## Challenge 1
Answer these about the post on finding the ratchet, one line each:
(a) What tool does the husband ask for from under the van?
(b) Where does he say the tool can be found?
(c) Which of his deployments was the duffel bag from?

NFL Cheerleaders visited husbands base during his time in theater
Sep 25 Written By Susie's Halo
My husband called to me from under the family minivan I drove everyday as his wife and mother of his children, “Get me my ratchet.”
I'm not fond of this game of ‘find my tools' and I can’t help but wonder why tool finding takes so long when he does these projects. It has yet to fail, if he is doing a DIY project he will at one point ask me to find something he needs and I’m left stumped and comically trying to find his missing piece.
I call out, “Where can I find them? I wait for his answer and I can feel his annoyance that I can’t produce the shiny tool he doesn’t have. Finally, he calls out from under the van, “In my toolbox.” Yuck I think as I walk towards the garage we built together in the rain when the insurance company said we had to fix it. He used it as his dumping grounds for all things handy.
I stepped inside his garage and felt skeeved out because the cobwebs were touching my skin. I can’t see and the door is impossible to fully open. I look in his garage and begin to scurry around in the dark wishing to see a silver shiny tool I'm assuming he has me searching for.
Suddenly my eyes stop on his duffel bag from his 2nd deployment. I recognize it immediately and I’m taken back to the sense of dread that flushed over me when he told me he was leaving for deployment.

## Recorded information
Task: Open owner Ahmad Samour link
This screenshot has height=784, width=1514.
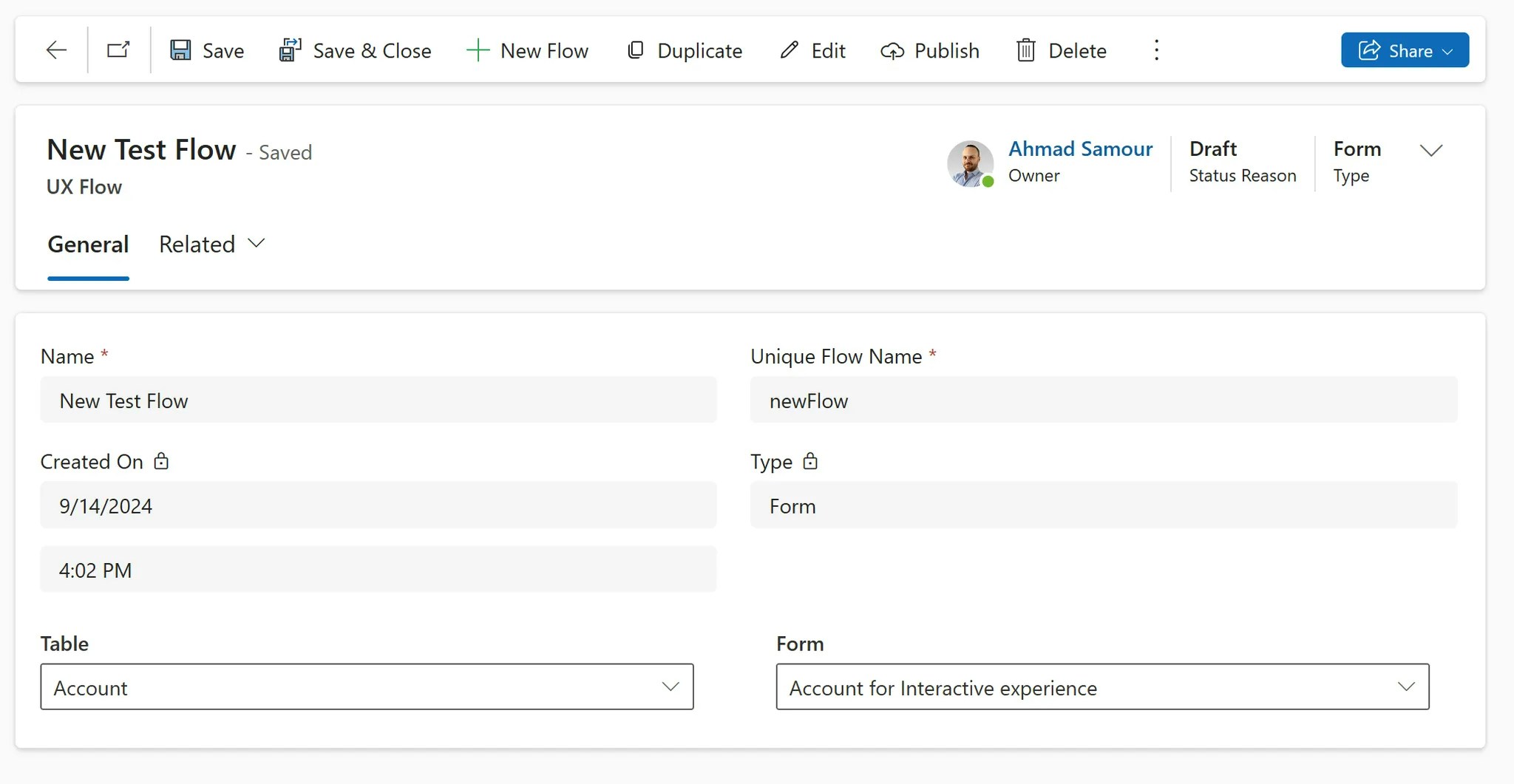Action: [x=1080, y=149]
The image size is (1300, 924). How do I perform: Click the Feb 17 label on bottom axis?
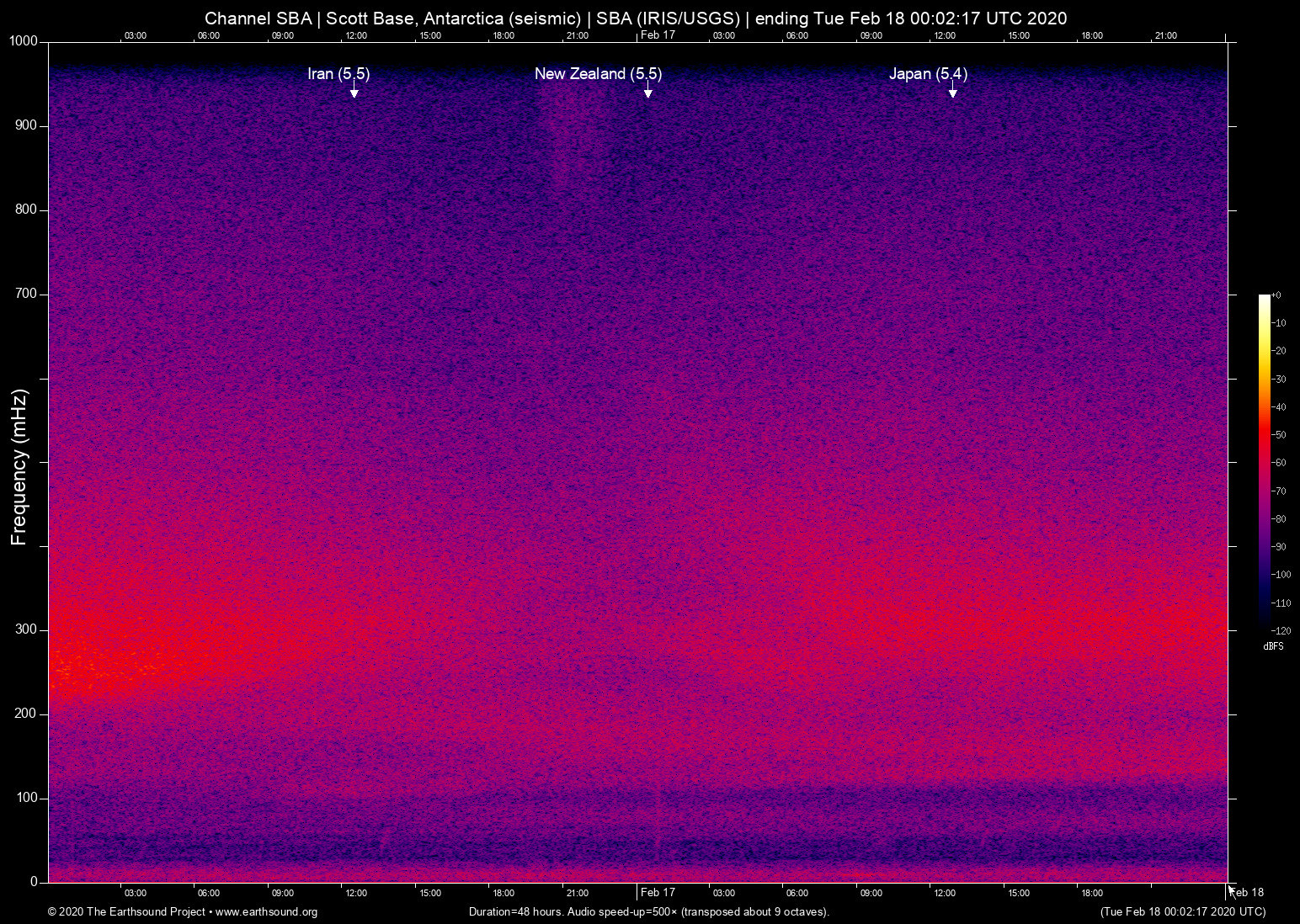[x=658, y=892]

## Challenge 2
Please echo the rows from the line that contains "The image size" down through the end of the rows, both ends included, and leave the pictures out.

## Full answer 1
(a) A ratchet.
(b) In his toolbox.
(c) His 2nd deployment.

## Full answer 2
The image size is (1300, 924). How do I perform: Click the Feb 17 label on bottom axis?
[x=658, y=892]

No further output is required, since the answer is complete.